For patients with haemophilia-induced lesions of the foot and ankle, surgical treatment can relieve foot and ankle pain and improve their function [10]. Experiments with clotting factors prior to surgery and substitution therapy during surgery can reduce the risk of severe post-operative haemorrhage [11]. Ankle fusion is indicated only after growth plate fusion, namely, in adolescents. Prior to AA fusion, less invasive surgical options are available, the most common being open or arthoscopic synovectomy or debridement. The long-term results of open synovectomy prove its ability to improve clinical scores, even if radiological scores worsen. This technique delays the progression of arthropathy [12]. In the study by Rodriguez, arthroscopic debridement achieved 94% good-to-excellent results at the five-year follow-up. This should be considered in young haemophiliacs to delay ankle fusion or total ankle replacement, potentially offering the patient several years without intense pain [13]. The main objective for orthopaedic surgeons is to preserve a functional ankle joint as long as possible. Nevertheless, in case of advanced arthropathy and intense pain, only a definitive surgical treatment can be efficient.

Ankle arthrodesis has proven efficient to relieve pain and provide a good functional outcome in adults.
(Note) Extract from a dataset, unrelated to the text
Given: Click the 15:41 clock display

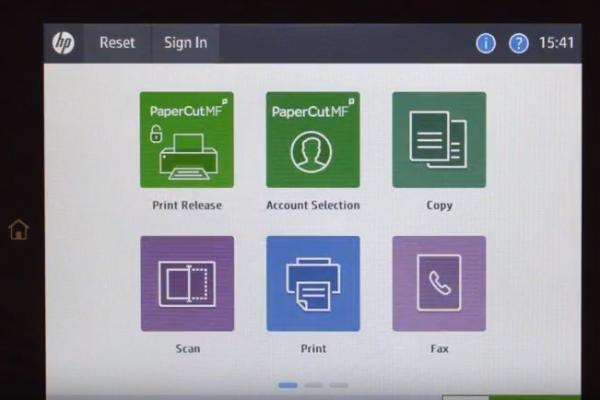Looking at the screenshot, I should click(556, 43).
It is an appropriate treatment for end-stage haemophilic arthropathy of the ankle [4, 14, 15]. Ankle arthrodesis also achieves good results if associated with subtalar arthrodesis [16]. Arthroscopic ankle arthrodesis is an effective alternative to the open technique, with established advantages in haemophilic arthropathy [17, 18].

Total-ankle replacement (TAR) is a valuable alternative treatment to ankle fusion [1921], providing significant pain relief and high patient satisfaction. However, due to the increased risk of infection and lack of long-term results, TAR should be indicated cautiously, particularly in patients with severe haemophilia [22]. Furthermore, TAR does not prevent the occurrence of other intra-articular bleeding, and also carries the risk of aseptic joint loosening in young patients. There is some debate in the literature regarding which of the two procedures is more appropriate. A review of the literature performed by Rodriguez clarified this debate, reporting that both TAR and AA provide pain relief and patient satisfaction in haemophilic patients in the short term. There is currently insufficient non-haemophilia data, however, to conclude which treatment is superior [23]. TAR should not yet be considered an appropriate treatment for children with end-stage haemophilic arthropathy.

Conclusion

Over the long term, ankle arthrodesis achieved good functional results in young haemophiliacs, according to both the specialists’ and patient’s own assessment. It appears to represent the current treatment of choice for end-stage haemophilic arthropathy of the ankle in young patients with closed growth plate, and also ensures very limited surgery-related morbidity.